Judul : Sihir Perempuan
Penulis : Intan Paramaditha
Penerbit : Kata Kita
Penulis : Intan Paramaditha
Penerbit : Kata Kita
Cetakan ke-1: Mei, 2005
Tebal : 150 halaman
Tebal : 150 halaman
Ada banyak
kejadian-kejadian yang kita bisa terima dengan baik, ada pula yang tidak bisa
kita terima akal sehat. Semisal tentang adanya hantu-hantu yang keberadaannya
tak kita tahu. Entah mereka benar ada atau hanya buatan hasil imajinasi kita
saja. Seperti halnya adanya alien. Tapi bisa saja hantu-hantu itu memang ada,
seperti yang diungkapkan beberapa orang yang bisa melihatnya. Saya sendiri
mempercayai mereka ada, tapi ya biasa saja, tidak terlalu merasa takut atau tak
berani ke kamar mandi sendiri, meski beberapa kali saya sempat menulis cerpen
tentang hantu dan sempat sekali—mungkin—diganggu. Tapi ya sudahlah.
Membaca buku sihir
perempuan buat saya adalah cara baru menikmati cerita-cerita yang tak masuk
akal soal keberadaan hantu, meski tidak semua bercerita tentang hantu tapi
setidaknya di bagian di mana hantu itu ditampakan saya cukup menikmatinya. Seperti
di cerpen Darah, penulis menyajikan cerita tentang seorang yang bekerja di
dunia Iklan, bosnya mendapatkan tawaran iklan pembalut dan semua diminta
mencari ide, lalu si tokoh terbayang tentang masa kecilnya, bagaimana seorang
perempuan yang baru mens dan diajarkan ibunya bagaimana memakai pembalut, serta
ceramah dan nasihat serta cerita ustazahnya yang mengharuskan membersihkan darah
di pembalutnya sebelum dibuang ketempat sampah, karena suatu saat ada seseorang
yang akan mengambil pembalut berdarah tersebut. Lalu ustazah menceritakan kisah gadis yang lupa membersihkan darah di pembalutnya karena terburu-buru. Cincinnya tertinggal di wc ketika mengambilnya. Alangkah terkejutnya ia ketika melihat perempuan berambut panjang yang mukanya pucat dan bibirnya merah sedang menjilati pembalutnya yang dipadati darah.
Saya suka cerita yang
mengalir, yang bisa membawa saya menikmati cerita tanpa harus bertanya ini
kenapa dan itu bagaimana, tapi saya terus saja membacanya sampai cerita itu
selesai dan saya baru bisa menyimpulkan ketika cerita itu berakhir, penulis
begitu lihai membuat adegan demi adegan menjadi nyata dalam imajinasi saya, ia
pandai meletakan kata demi kata yang tergabung menjadi kalimat yang membuat
saya percaya bahwa cerita itu benar ada—takarannya pas, bukan hanya di cerita
ini saja, tapi hampir semua.
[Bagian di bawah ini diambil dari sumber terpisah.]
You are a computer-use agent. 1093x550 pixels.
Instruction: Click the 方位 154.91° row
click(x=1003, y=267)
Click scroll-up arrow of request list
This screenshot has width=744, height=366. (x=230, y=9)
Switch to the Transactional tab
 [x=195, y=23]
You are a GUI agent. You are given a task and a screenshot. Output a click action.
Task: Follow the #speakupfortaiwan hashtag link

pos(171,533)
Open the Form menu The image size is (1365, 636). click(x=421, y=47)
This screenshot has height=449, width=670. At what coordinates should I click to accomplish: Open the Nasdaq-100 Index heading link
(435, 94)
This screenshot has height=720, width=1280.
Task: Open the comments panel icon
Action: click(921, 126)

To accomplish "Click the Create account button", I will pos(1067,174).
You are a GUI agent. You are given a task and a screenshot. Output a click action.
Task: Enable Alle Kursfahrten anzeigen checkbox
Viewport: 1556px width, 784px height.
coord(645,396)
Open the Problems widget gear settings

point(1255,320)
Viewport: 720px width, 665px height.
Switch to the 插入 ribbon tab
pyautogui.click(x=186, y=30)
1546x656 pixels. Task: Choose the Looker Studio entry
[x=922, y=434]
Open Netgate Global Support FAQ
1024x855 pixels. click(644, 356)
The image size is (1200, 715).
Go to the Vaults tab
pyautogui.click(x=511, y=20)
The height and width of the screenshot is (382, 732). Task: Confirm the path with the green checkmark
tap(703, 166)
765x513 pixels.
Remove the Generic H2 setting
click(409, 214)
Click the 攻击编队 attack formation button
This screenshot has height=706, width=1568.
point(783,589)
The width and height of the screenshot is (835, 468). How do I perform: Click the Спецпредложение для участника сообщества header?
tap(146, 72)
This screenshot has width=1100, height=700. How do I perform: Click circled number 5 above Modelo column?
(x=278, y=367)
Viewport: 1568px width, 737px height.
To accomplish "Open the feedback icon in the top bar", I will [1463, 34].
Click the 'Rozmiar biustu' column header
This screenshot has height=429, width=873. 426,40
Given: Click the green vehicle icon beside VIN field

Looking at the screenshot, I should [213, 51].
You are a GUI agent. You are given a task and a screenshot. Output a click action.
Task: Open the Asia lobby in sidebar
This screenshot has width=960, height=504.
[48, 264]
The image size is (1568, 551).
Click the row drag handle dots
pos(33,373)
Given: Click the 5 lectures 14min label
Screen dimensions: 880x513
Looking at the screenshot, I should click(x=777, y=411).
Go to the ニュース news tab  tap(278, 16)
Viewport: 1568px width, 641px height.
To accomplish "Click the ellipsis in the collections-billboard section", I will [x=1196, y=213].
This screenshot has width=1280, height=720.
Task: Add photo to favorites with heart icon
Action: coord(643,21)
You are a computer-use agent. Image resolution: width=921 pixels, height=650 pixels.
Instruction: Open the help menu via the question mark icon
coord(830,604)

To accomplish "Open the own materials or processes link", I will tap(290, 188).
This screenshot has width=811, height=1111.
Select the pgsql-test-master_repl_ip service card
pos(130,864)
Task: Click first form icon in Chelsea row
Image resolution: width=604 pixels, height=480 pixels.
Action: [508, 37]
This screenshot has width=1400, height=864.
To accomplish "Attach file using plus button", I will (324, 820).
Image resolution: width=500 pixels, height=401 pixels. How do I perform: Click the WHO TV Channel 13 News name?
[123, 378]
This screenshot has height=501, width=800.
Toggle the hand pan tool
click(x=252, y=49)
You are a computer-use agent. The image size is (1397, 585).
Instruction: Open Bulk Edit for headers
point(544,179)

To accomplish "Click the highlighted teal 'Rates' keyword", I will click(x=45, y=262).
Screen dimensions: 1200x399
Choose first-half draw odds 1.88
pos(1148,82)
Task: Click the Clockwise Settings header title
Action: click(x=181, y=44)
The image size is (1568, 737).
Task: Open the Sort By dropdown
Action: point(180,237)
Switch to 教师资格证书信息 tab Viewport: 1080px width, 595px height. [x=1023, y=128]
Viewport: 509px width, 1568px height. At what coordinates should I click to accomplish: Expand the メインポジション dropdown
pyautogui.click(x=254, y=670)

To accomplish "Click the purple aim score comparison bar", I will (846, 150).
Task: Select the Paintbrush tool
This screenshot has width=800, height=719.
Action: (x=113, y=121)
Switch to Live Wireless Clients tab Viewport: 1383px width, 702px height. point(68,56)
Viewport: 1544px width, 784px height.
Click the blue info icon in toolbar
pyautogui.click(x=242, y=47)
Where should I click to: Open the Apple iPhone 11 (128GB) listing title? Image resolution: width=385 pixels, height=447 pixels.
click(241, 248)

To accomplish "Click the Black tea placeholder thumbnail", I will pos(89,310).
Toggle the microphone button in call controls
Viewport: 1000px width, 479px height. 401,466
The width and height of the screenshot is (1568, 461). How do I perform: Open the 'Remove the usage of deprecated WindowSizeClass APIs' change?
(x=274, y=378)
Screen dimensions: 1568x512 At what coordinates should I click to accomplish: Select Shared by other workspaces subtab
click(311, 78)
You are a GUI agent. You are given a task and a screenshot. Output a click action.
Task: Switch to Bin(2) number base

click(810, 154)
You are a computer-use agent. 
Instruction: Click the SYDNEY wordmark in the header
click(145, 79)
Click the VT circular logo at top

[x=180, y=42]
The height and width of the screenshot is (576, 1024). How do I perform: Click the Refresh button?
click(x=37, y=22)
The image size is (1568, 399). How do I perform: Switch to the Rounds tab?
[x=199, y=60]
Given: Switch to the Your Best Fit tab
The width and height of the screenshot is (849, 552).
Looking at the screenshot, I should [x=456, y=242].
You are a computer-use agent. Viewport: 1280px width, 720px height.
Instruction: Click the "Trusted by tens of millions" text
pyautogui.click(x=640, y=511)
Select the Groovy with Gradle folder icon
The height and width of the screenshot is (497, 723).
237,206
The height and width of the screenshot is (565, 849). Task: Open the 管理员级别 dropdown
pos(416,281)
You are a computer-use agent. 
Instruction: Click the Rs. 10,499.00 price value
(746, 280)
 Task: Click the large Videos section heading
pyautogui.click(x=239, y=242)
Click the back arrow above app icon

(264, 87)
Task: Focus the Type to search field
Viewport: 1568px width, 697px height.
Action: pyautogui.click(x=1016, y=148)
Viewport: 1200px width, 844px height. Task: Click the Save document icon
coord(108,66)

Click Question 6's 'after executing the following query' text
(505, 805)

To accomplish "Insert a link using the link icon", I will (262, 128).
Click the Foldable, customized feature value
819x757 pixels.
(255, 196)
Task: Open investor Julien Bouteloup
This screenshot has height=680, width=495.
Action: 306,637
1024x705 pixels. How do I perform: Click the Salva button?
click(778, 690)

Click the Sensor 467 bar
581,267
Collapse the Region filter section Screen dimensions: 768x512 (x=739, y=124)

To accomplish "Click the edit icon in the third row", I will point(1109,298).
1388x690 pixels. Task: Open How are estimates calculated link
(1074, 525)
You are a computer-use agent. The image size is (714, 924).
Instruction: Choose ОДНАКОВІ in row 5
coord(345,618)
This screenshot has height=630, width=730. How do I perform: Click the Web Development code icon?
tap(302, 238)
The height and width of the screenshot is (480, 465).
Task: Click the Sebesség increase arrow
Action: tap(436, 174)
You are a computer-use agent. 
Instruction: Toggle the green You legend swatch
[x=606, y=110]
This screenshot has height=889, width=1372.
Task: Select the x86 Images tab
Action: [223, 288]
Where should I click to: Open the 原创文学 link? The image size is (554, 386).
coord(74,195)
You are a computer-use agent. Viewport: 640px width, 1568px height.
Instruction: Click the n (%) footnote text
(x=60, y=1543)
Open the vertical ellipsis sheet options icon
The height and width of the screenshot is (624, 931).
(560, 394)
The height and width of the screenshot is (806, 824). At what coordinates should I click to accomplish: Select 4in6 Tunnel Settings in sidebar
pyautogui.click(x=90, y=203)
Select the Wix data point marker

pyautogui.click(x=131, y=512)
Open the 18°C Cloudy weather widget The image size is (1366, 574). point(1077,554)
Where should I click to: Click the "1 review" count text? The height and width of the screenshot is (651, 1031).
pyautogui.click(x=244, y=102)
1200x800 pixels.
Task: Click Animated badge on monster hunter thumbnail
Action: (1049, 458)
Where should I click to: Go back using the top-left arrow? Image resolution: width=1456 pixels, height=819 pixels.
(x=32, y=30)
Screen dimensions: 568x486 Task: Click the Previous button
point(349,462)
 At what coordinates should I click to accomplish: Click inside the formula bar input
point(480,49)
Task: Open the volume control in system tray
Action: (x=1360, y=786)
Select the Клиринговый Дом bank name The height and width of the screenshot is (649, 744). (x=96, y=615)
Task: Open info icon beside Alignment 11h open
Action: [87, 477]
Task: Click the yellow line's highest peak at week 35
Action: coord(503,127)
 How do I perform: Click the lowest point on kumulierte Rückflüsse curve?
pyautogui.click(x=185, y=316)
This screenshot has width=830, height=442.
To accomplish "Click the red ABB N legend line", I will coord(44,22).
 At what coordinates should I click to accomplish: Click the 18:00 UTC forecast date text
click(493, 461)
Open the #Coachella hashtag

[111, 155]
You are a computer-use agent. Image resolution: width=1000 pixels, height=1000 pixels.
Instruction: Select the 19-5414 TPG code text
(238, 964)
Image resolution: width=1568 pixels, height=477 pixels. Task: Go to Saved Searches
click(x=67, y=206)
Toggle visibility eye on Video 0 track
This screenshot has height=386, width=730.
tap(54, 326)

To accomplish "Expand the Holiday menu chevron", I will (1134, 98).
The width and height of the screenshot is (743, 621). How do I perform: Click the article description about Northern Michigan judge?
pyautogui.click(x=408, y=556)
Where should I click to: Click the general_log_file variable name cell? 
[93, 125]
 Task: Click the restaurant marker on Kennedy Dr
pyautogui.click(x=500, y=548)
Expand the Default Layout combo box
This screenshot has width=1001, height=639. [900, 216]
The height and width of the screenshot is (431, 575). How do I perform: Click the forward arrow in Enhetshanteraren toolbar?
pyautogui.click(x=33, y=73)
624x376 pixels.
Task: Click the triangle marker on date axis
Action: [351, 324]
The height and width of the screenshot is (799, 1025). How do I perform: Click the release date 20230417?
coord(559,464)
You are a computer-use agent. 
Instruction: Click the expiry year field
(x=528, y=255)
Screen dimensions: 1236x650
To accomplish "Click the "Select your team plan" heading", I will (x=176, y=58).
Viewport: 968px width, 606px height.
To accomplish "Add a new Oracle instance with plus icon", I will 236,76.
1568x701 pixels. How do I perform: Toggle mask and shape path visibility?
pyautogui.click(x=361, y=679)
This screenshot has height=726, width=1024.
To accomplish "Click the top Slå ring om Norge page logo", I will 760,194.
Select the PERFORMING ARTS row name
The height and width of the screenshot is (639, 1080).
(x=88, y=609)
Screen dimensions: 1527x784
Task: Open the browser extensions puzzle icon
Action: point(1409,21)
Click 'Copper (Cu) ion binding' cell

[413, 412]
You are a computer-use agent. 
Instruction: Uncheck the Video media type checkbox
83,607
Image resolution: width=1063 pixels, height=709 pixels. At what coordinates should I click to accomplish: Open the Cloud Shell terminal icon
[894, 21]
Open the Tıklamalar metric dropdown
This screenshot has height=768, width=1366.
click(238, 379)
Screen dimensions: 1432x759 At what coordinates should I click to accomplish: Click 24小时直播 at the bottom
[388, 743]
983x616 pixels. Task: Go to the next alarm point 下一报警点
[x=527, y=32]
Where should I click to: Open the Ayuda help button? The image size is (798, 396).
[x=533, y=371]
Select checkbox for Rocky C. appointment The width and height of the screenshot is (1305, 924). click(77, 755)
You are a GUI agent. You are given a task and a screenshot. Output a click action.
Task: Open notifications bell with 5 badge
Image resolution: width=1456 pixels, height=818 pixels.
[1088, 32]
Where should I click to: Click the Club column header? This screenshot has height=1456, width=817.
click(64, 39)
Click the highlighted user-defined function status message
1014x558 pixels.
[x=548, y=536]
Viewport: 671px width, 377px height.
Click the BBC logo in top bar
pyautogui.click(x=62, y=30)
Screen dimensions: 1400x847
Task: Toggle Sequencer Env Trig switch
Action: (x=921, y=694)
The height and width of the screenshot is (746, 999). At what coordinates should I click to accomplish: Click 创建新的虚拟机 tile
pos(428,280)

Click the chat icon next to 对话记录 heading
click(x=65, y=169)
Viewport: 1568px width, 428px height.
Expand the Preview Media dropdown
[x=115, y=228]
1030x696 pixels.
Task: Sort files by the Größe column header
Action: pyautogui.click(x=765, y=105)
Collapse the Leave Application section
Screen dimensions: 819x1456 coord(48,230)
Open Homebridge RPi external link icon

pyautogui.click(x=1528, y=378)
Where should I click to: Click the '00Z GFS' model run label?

Ya, ketika membacanya saya seperti sedang menonton
FTV yang bertemakan hantu di siang hari, yang ditayangkan sebuah stasiun televisi.
Bedanya hantu buatan
penulis tak sekejam cerita-cerita hantu yang ada di televisi atau bioskop. Ia tidak
membunuh atau menikam manusia, ia hanya berperan menjadi dirinya sendiri, yaitu
sesekali menampakan diri dan berinteraksi pada manusia. Di cerpen misteri Polaroid,
kita disuguhkan pada ide cerita yang biasa, hantu mucul di dalam foto, Sudah
umum bukan? Tapi bukan itu poinnya, tapi cara penulis menceritakan kejadian
demi kejadian yang membuat saya terkesan. Ia lihai sekali meramunya. Cerita-ceritanya
kadang santai, mengalir dan sesekali menakutkan,
Di buku ini tak hanya
bercerita tentang hantu saja, ada beberapa cerpen yang bercerita lain, seperti
di cerpen Perempuan Buta Tanpa Ibu Jari, saya seperti mengulang membaca
cerpen-cerpen Sapardi di buku Pada Suatu Hari, di mana ia menceritakan cerita
rakyat yang melegenda seperti Malin Kundang, Rama Sinta dan lainnya, dengan
versi dia. Sama seperti Sapardi, penulis juga membuat cerita yang yang sering
kita dengar atau tonton di televisi, yaitu tentang cinderela, yang ketika
membacanya kita akan hapal dengan kisah tersebut, tapi menarik untuk dibaca
karena berbeda atau ia membelokkan cerita aslinya.
Di cerpen
Mak Ipah dan Bunga-bunga, penulis mengangkat ide tentang gadis kota yang tak
bisa memasak, sampai bertemu Mak Ipah dan mendapatkan cerita berbeda dari yang sudah
lama masyarakat di sana terima.
Suara perempuan di
buku ini begitu mendominasi, bahkan hampir 95% adalah apa yang wanita rasakan,
tentang ini dan itunya. Lelaki ada hanya sebagai sempalan saja. ia hanya
dibiarkan bicara jika diperlukan saja. Atau ia muncul sesaat saja. Sebelum membaca
buku ini saya sempat membaca karya dari beberapa penulis cerpen wanita, yang
membuat saya memutuskan tidak ingin membaca karya penulis wanita dalam waktu
dekat. Bukan karena saya tak suka karya penulis wanita, tapi karena cara berceritanya yang
tak begitu saya suka. Tapi karena tuntutan diskusi, jadi saya membacanya. Dari
sihir perempuan saya dapatkan yang berbeda, saya suka dan senang membacanya.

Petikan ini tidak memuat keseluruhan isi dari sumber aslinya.